Activity: From the listing below, pull out all lines with "link" in them.

───── Task data

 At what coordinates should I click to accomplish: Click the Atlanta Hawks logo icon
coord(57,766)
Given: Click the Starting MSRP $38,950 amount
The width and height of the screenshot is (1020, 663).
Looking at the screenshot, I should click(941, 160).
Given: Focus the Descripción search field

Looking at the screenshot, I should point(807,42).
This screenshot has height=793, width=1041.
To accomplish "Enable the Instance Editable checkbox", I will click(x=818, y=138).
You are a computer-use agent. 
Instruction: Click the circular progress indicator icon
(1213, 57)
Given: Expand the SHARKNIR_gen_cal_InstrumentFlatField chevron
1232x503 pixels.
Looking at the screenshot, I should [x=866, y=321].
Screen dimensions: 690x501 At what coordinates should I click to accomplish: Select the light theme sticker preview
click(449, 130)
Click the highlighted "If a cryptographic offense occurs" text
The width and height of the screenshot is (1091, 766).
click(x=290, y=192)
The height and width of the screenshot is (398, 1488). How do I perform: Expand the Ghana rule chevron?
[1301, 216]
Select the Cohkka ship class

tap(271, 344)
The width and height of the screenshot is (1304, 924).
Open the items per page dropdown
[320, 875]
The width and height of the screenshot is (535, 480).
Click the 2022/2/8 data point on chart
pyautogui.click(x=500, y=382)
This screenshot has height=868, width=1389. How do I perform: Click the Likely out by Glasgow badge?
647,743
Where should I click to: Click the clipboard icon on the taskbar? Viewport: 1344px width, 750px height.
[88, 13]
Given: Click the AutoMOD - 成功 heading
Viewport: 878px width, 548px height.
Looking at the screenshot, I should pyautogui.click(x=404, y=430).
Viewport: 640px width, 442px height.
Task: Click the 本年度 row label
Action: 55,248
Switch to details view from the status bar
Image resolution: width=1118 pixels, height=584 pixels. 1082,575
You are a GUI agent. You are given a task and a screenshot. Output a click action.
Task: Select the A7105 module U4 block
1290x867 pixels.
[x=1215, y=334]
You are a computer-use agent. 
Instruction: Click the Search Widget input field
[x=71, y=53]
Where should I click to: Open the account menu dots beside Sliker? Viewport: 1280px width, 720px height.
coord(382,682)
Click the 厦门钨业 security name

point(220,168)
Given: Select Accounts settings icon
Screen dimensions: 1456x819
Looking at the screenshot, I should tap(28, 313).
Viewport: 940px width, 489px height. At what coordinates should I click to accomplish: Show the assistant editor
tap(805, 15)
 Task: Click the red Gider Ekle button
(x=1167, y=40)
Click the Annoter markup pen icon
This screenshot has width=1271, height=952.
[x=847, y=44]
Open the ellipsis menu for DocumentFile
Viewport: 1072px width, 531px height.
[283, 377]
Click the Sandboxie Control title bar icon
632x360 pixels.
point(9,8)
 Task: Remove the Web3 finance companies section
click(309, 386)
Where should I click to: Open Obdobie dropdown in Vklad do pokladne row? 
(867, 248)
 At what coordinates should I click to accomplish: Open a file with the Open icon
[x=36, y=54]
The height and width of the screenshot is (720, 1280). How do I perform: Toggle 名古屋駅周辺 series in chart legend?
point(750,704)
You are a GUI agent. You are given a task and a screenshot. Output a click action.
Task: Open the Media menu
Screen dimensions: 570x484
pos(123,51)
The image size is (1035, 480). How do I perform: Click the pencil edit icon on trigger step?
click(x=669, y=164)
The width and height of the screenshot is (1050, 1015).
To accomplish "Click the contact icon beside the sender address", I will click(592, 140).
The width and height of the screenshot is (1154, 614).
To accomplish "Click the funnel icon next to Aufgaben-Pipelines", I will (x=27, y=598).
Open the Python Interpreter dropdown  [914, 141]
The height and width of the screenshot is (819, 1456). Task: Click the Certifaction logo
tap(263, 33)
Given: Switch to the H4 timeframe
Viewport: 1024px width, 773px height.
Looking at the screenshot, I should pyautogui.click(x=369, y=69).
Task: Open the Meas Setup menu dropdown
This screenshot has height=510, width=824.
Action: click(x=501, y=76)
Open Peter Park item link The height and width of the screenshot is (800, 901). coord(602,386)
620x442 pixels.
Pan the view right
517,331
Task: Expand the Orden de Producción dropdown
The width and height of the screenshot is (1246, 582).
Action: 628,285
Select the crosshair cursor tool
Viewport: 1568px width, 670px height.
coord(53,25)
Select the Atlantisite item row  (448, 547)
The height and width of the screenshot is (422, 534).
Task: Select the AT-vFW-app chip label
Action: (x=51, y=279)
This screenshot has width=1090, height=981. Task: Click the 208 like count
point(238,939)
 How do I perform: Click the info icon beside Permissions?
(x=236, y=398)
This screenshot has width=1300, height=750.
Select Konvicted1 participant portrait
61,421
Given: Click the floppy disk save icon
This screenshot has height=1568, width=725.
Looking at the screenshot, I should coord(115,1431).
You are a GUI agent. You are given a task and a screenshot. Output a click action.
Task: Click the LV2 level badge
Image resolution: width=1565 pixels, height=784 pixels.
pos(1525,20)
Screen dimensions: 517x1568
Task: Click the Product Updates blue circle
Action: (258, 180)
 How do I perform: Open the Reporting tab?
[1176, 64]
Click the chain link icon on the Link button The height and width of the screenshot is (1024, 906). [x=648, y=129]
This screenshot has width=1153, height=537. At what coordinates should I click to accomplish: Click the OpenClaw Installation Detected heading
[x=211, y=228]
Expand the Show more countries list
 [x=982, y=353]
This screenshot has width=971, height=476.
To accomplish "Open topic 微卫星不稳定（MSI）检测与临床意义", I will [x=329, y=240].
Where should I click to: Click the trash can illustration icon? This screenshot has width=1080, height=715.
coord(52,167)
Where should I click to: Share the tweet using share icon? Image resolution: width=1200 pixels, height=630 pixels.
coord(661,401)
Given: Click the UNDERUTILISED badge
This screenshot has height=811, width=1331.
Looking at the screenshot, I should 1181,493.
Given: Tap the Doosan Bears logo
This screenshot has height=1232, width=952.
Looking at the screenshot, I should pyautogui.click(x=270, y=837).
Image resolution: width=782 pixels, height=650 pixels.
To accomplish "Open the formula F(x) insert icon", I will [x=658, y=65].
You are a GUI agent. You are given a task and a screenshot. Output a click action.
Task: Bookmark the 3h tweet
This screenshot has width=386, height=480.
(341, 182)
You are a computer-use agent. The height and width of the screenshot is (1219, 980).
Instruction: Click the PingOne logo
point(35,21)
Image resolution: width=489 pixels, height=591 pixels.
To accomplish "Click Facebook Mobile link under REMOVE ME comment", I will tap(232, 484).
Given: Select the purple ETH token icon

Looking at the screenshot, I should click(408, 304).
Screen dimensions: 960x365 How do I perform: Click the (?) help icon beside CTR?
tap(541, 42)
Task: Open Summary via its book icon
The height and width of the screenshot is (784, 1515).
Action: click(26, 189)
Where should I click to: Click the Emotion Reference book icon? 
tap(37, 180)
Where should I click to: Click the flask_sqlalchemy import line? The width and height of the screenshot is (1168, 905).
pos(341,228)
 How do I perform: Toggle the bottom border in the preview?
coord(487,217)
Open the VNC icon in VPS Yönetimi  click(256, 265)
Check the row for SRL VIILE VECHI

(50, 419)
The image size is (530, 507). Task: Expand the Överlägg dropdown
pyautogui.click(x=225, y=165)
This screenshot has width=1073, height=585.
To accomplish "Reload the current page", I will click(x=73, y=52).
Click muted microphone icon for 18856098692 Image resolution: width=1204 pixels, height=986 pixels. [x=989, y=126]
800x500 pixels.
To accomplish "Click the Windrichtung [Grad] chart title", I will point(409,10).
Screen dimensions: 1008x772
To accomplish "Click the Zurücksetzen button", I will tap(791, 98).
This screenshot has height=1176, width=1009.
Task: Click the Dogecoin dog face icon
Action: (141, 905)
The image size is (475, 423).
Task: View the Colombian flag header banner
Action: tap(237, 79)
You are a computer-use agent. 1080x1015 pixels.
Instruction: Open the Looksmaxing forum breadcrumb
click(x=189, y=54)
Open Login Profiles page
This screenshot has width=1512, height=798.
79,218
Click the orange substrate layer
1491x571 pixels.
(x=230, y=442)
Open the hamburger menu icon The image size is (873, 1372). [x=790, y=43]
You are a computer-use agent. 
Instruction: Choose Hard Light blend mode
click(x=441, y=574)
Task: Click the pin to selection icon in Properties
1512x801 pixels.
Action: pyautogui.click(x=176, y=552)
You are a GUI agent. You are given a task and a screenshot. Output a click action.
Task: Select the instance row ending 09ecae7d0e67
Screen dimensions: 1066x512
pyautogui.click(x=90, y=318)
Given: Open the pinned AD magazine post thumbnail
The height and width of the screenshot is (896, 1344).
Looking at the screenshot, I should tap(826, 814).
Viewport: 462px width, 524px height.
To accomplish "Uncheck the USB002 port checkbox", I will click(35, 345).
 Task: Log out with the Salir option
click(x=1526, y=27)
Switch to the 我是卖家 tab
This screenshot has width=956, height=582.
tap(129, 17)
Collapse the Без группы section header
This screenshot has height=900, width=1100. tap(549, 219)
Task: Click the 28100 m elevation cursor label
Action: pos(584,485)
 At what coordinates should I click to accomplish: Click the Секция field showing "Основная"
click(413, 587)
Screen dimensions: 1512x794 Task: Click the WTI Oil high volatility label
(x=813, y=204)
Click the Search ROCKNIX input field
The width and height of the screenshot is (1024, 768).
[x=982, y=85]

──────────

Your solution:
Open Peter Park item link The height and width of the screenshot is (800, 901). coord(602,386)
Click the chain link icon on the Link button The height and width of the screenshot is (1024, 906). [x=648, y=129]
To accomplish "Click Facebook Mobile link under REMOVE ME comment", I will tap(232, 484).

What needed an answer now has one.